YOUR OBJECTIVE – When you reach the line containing "Viewport: 575px width, 399px height.", repeat that line and each one after it exactly until the records end, leaving out pictures.

AVAILABLE DATA: Begin

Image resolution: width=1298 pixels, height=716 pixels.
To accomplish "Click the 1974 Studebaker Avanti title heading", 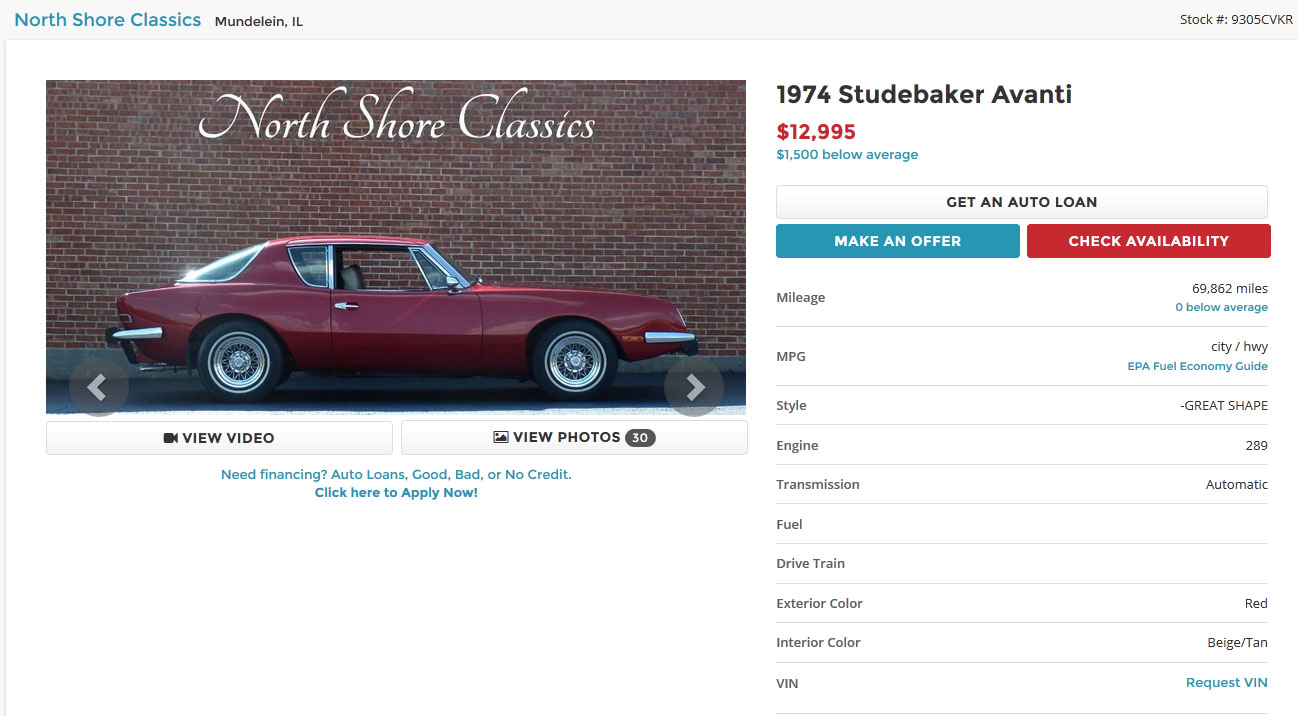I will tap(924, 95).
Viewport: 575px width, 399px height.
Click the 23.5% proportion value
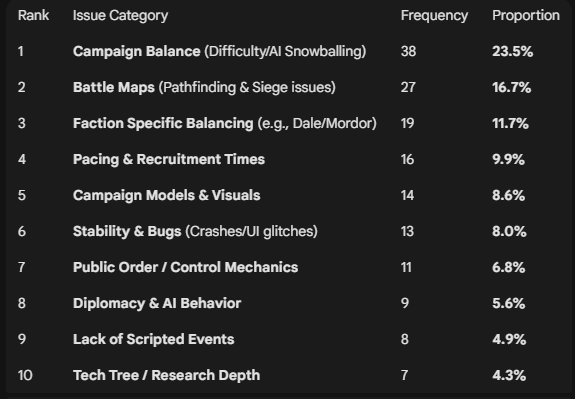(512, 51)
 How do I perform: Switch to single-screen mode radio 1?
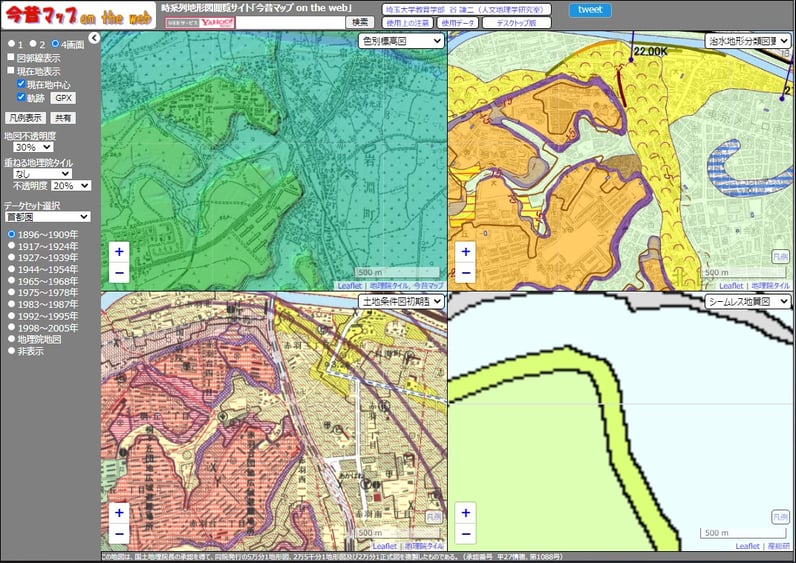coord(12,44)
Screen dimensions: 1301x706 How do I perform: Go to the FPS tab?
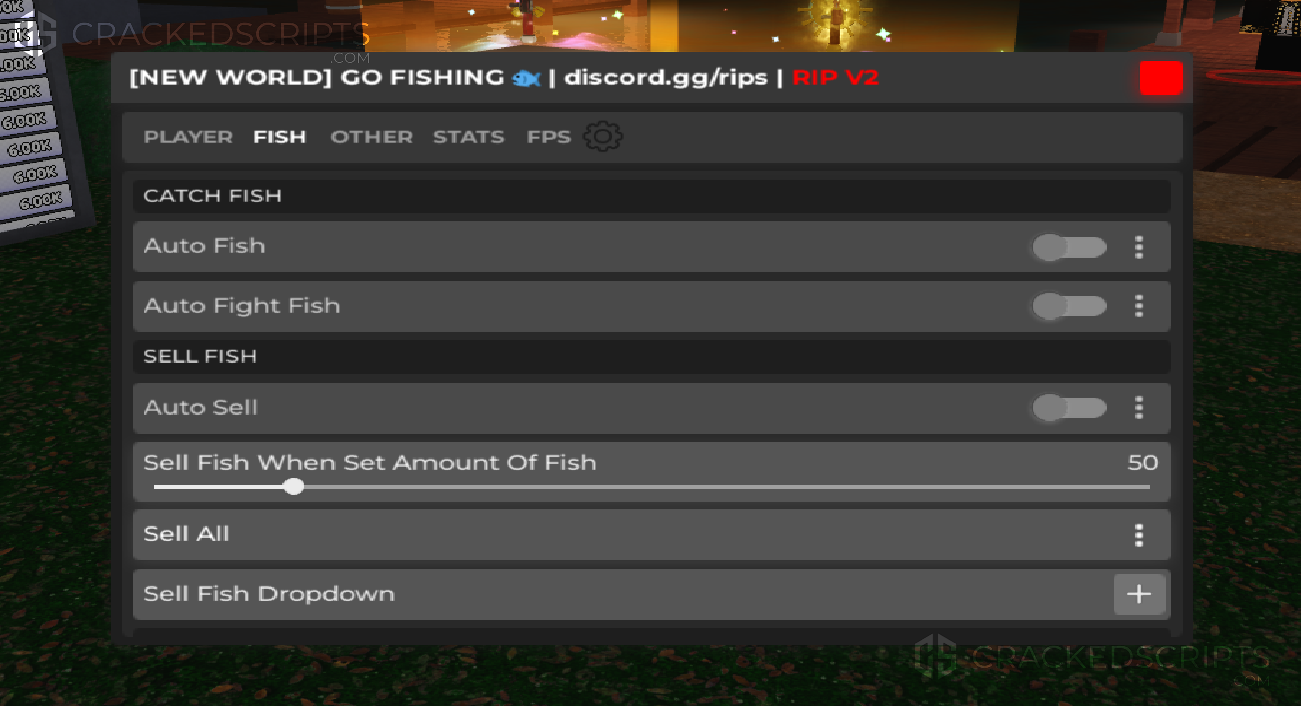tap(549, 137)
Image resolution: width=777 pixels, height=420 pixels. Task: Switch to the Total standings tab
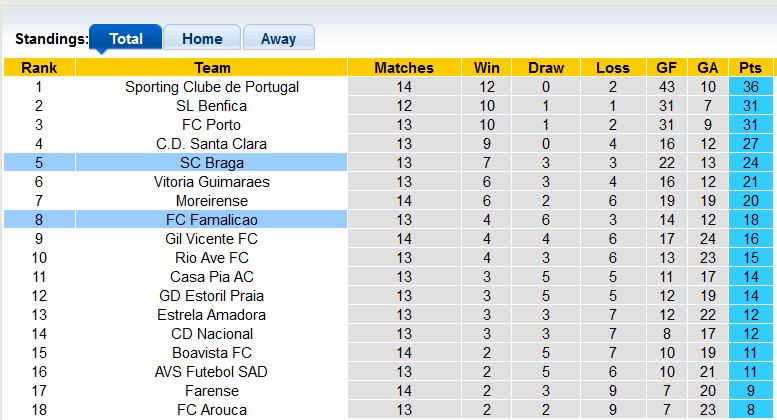[125, 39]
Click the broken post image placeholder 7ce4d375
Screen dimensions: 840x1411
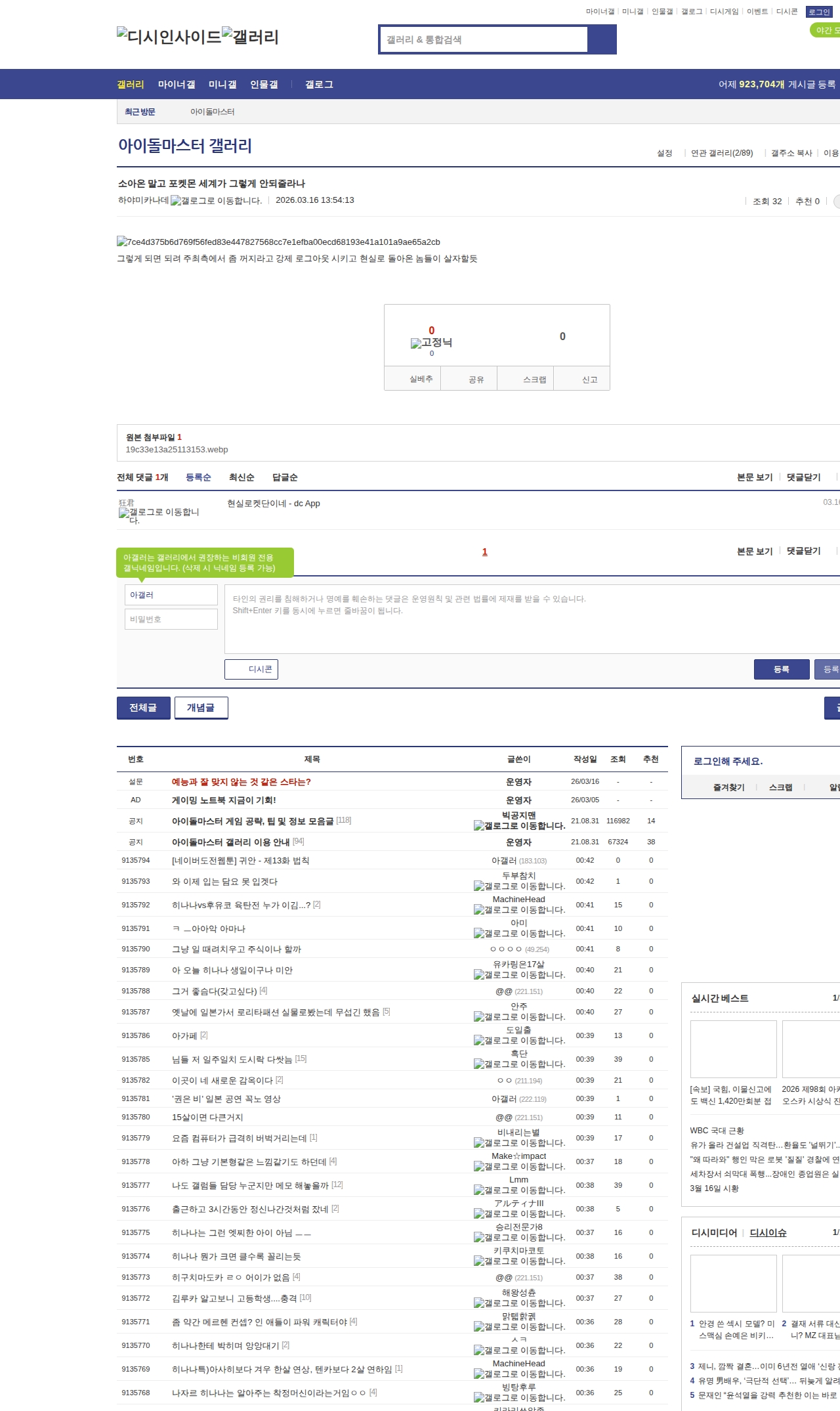(x=278, y=242)
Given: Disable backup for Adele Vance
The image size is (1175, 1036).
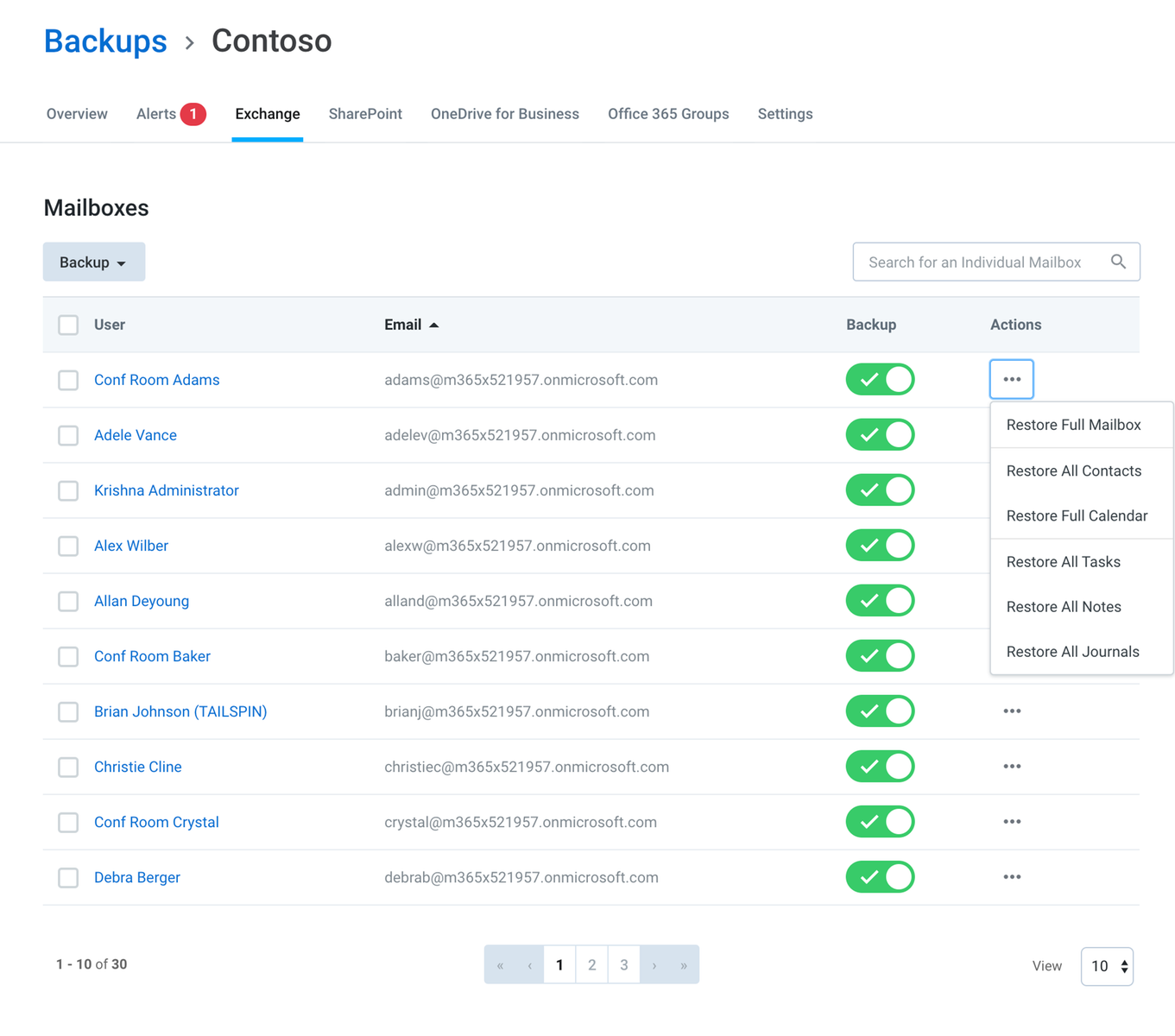Looking at the screenshot, I should (x=880, y=434).
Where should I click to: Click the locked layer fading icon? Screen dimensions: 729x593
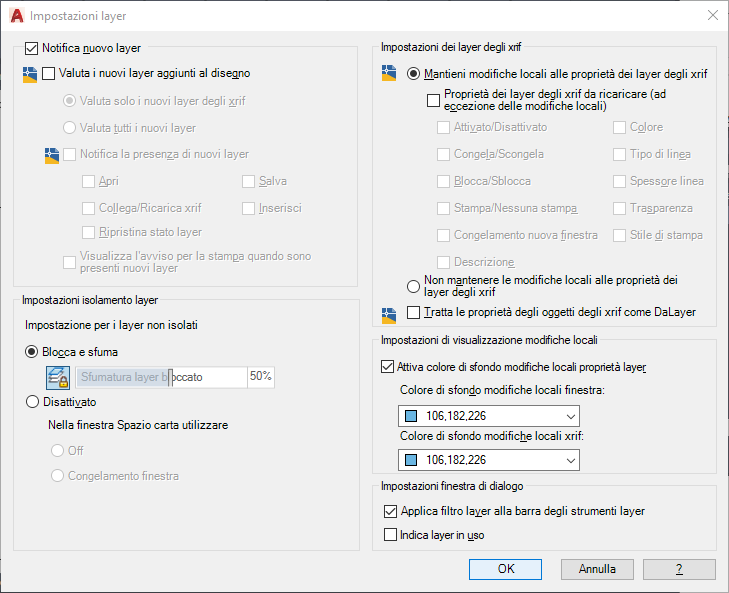pyautogui.click(x=58, y=377)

AVAILABLE DATA: End

SOLUTION TO THIS PROBLEM –
Viewport: 575px width, 399px height.
Click the 23.5% proportion value
(512, 51)
 How do I perform: Switch to single-screen mode radio 1?
coord(12,44)
Screen dimensions: 1301x706 How do I perform: Go to the FPS tab?
tap(549, 137)
Image resolution: width=777 pixels, height=420 pixels. Task: Switch to the Total standings tab
[125, 39]
Click the broken post image placeholder 7ce4d375
Screen dimensions: 840x1411
(x=278, y=242)
Given: Disable backup for Adele Vance
The image size is (1175, 1036).
Looking at the screenshot, I should (x=880, y=434).
Where should I click to: Click the locked layer fading icon? Screen dimensions: 729x593
pyautogui.click(x=58, y=377)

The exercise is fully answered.